GIVEN INFORMATION START

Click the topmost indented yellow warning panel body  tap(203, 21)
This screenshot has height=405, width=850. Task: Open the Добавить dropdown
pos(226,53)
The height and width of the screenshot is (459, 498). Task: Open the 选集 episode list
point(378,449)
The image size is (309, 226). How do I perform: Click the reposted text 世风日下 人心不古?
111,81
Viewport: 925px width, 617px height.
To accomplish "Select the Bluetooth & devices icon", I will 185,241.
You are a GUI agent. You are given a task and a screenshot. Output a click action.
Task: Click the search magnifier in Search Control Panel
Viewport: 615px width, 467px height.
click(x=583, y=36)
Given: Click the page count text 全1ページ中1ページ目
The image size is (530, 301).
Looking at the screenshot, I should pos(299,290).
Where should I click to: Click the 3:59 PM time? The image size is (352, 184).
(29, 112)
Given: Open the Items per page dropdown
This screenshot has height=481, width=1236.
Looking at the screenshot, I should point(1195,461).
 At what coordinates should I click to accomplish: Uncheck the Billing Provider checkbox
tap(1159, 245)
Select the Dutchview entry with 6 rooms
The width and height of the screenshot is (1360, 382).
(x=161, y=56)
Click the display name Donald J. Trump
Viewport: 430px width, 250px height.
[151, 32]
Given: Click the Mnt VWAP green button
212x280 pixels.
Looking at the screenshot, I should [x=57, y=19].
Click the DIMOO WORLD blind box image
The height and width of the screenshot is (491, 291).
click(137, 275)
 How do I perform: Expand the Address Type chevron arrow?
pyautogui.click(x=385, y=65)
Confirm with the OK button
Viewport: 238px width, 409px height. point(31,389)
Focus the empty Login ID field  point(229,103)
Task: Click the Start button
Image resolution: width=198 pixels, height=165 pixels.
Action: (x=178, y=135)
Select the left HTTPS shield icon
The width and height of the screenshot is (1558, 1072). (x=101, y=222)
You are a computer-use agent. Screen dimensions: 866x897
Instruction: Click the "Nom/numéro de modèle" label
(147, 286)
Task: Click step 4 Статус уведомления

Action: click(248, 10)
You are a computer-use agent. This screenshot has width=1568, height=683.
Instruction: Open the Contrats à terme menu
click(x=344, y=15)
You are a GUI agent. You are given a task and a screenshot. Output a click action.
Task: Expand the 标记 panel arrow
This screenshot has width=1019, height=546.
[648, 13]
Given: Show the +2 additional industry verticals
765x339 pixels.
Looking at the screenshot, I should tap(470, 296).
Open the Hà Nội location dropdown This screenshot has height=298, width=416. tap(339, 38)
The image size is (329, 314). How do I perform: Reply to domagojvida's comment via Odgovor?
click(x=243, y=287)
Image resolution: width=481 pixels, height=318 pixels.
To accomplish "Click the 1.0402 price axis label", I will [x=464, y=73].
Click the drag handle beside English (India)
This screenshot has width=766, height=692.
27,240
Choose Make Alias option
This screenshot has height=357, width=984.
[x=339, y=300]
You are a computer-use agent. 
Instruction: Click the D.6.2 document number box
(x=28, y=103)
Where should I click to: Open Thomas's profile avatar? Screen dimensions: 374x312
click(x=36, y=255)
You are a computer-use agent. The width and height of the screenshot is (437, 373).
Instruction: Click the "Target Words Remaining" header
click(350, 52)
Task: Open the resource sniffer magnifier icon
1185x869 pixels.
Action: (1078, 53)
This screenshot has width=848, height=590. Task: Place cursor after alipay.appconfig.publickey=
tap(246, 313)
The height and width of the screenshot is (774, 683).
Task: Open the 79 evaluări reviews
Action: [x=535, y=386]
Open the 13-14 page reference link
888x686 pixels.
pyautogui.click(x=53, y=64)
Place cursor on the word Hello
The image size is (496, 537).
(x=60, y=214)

GIVEN INFORMATION END

▶ TASK PROMPT
Which lines in the data hold the string "will"? Copy each of them.

▶ TASK RESULT
To accomplish "Select the Bluetooth & devices icon", I will 185,241.
To accomplish "Click the 1.0402 price axis label", I will [x=464, y=73].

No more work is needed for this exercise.